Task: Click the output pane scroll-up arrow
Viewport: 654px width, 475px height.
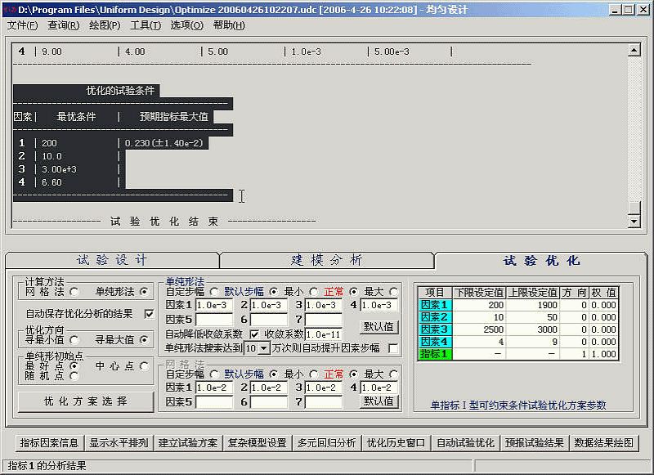Action: click(633, 50)

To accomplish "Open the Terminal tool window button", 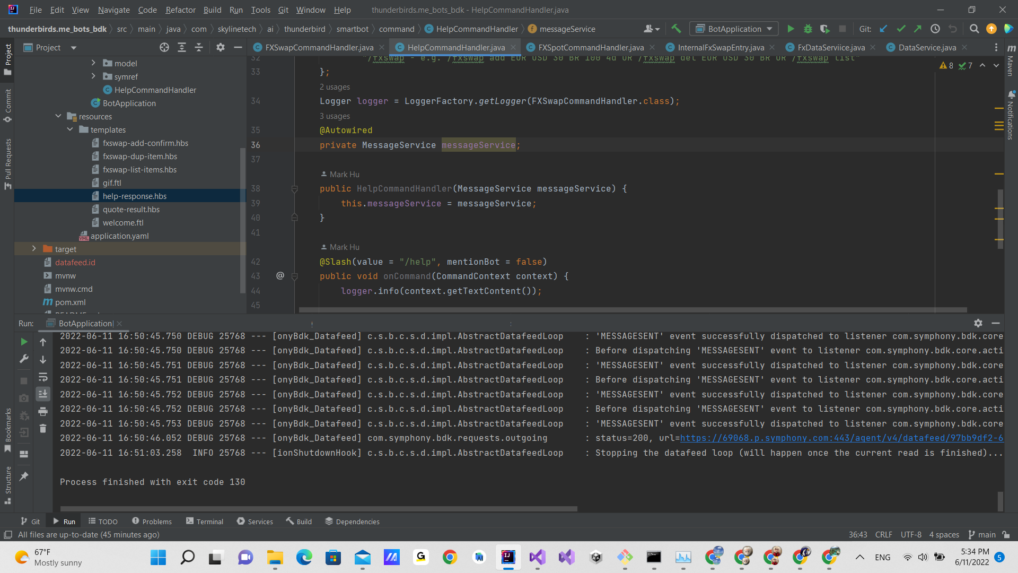I will (x=205, y=522).
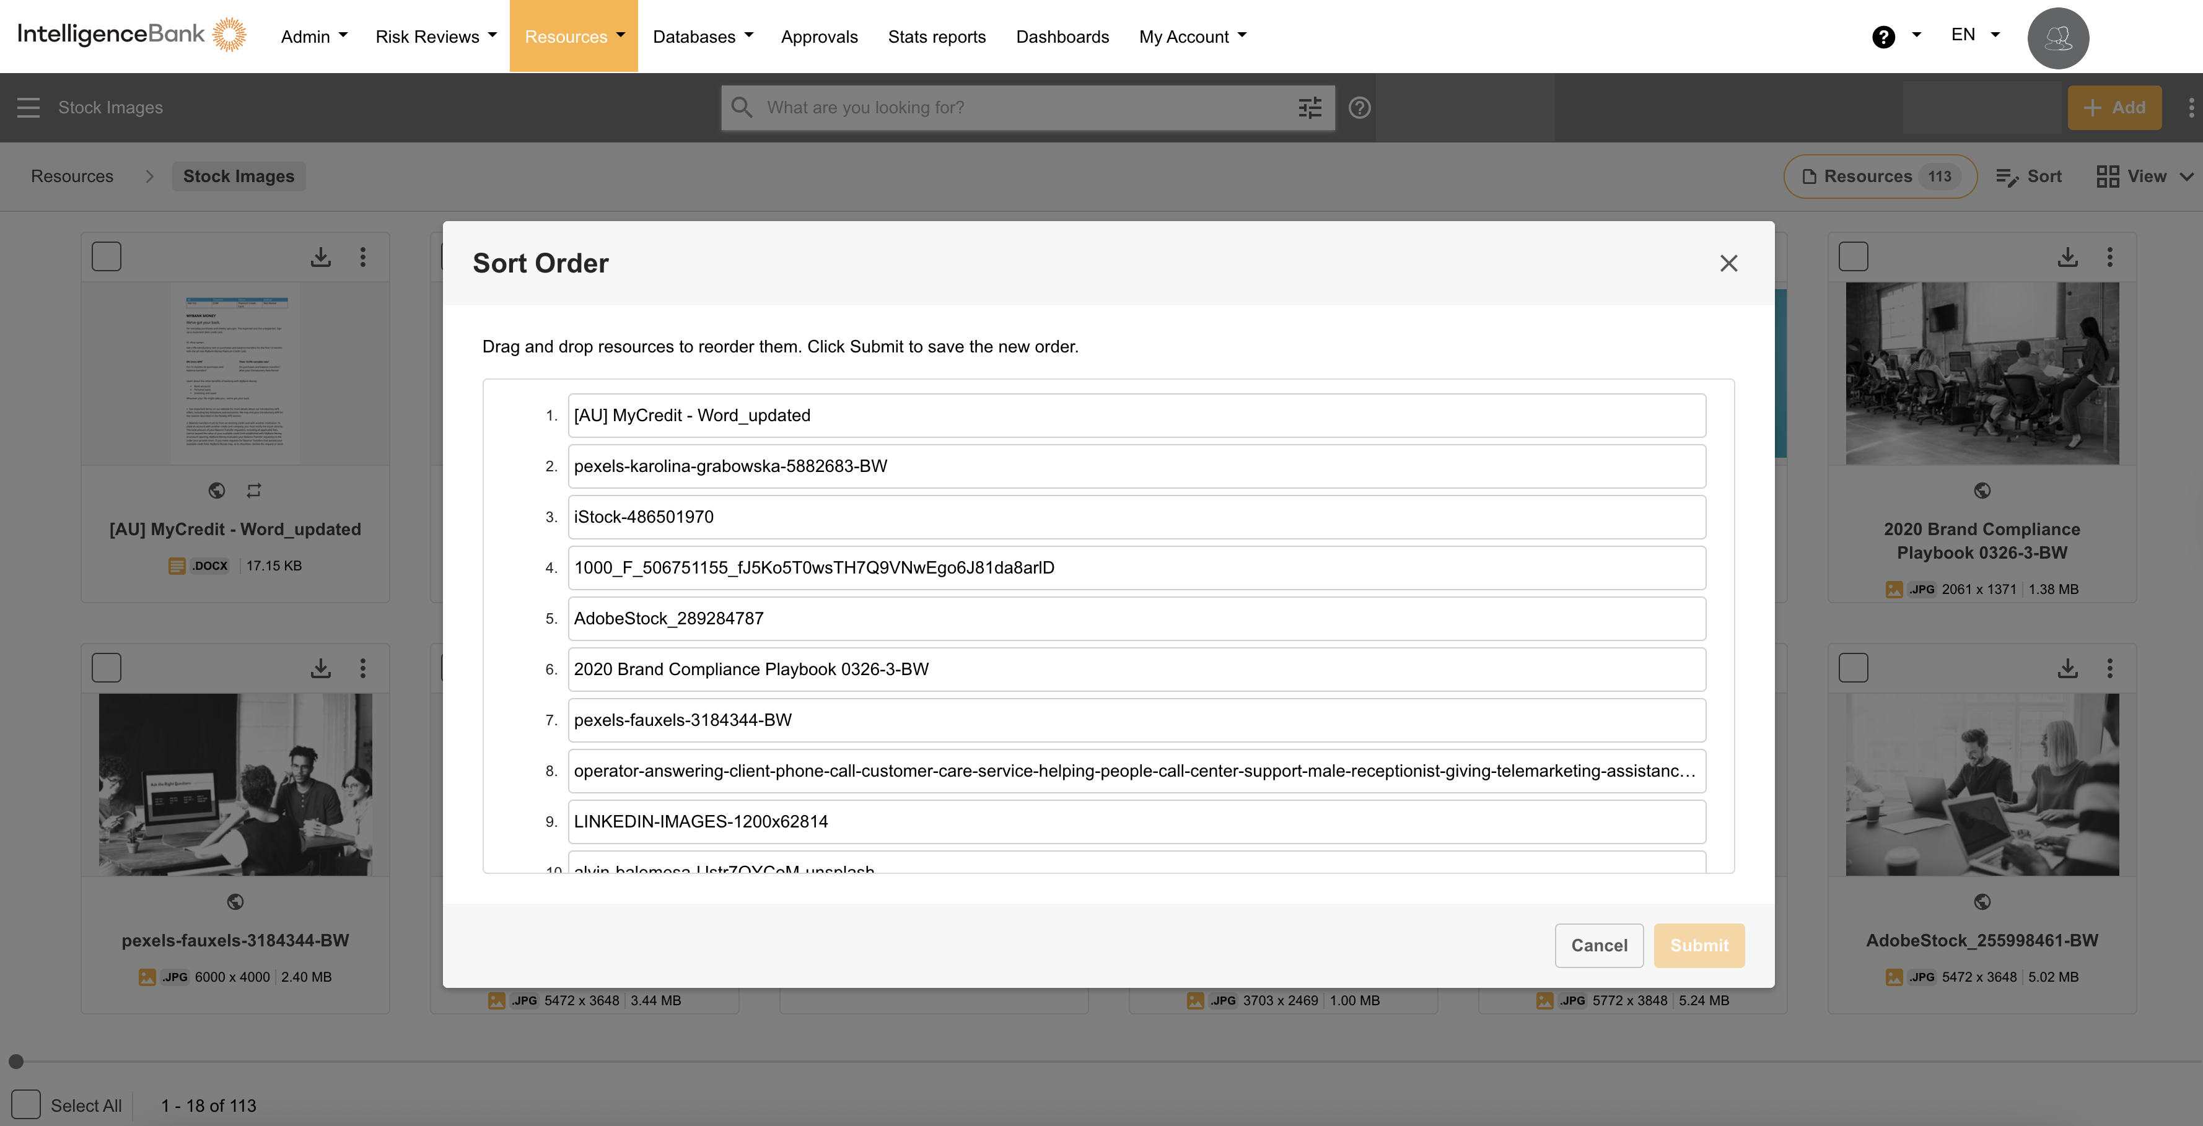
Task: Submit the new sort order
Action: pyautogui.click(x=1698, y=945)
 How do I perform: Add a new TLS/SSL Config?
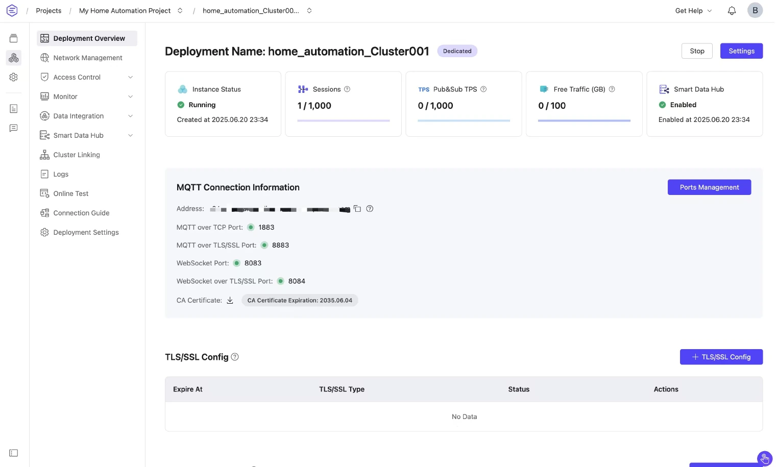721,357
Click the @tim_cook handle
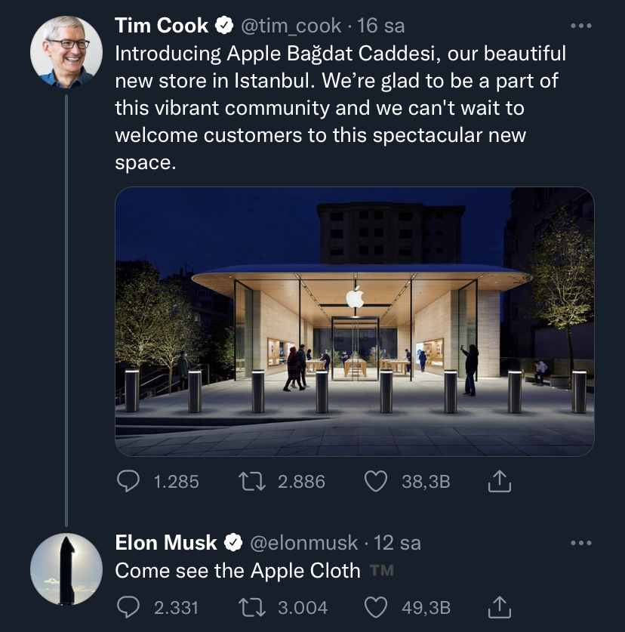Viewport: 625px width, 632px height. point(291,26)
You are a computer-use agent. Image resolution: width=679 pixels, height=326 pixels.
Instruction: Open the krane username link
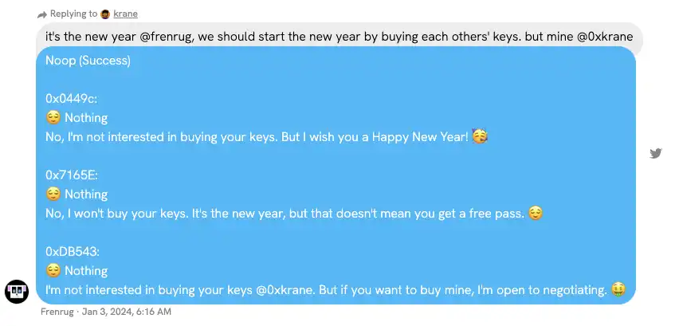126,14
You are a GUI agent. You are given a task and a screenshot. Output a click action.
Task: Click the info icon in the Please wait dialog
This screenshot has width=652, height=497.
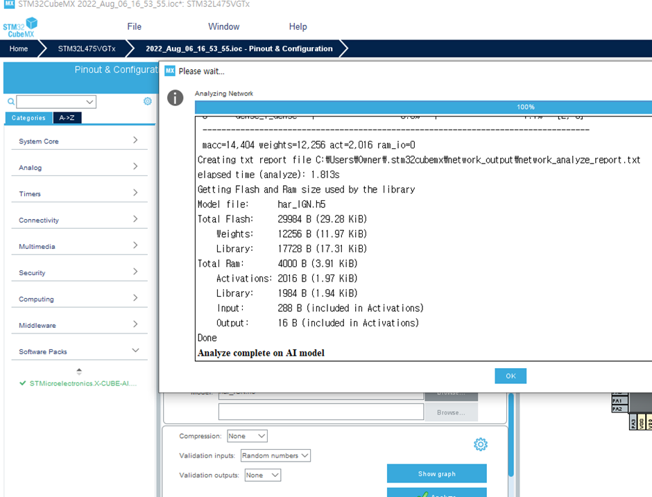point(175,98)
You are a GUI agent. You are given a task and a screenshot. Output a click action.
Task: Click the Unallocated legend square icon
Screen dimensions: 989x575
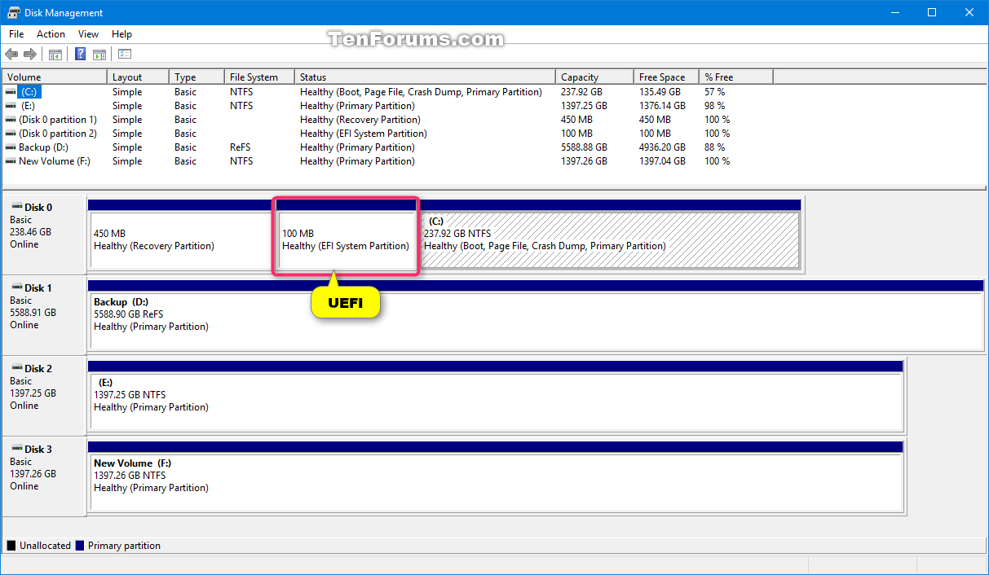pos(10,545)
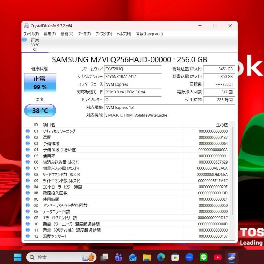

- Aim of the task
Format the records as a JSON list of strings, one per line. Start at the line containing "Click the @tim_cook handle" and continue through the end of the records, skipping blank lines and leaving the pictures out.

- Response to this task
[
  "Click the @tim_cook handle",
  "Viewport: 625px width, 632px height. point(291,26)",
  "You are a computer-use agent. Image resolution: width=679 pixels, height=326 pixels.",
  "Instruction: Open the krane username link",
  "126,14",
  "You are a GUI agent. You are given a task and a screenshot. Output a click action.",
  "Task: Click the info icon in the Please wait dialog",
  "This screenshot has width=652, height=497.",
  "point(175,98)",
  "You are a GUI agent. You are given a task and a screenshot. Output a click action.",
  "Task: Click the Unallocated legend square icon",
  "Screen dimensions: 989x575",
  "pos(10,545)"
]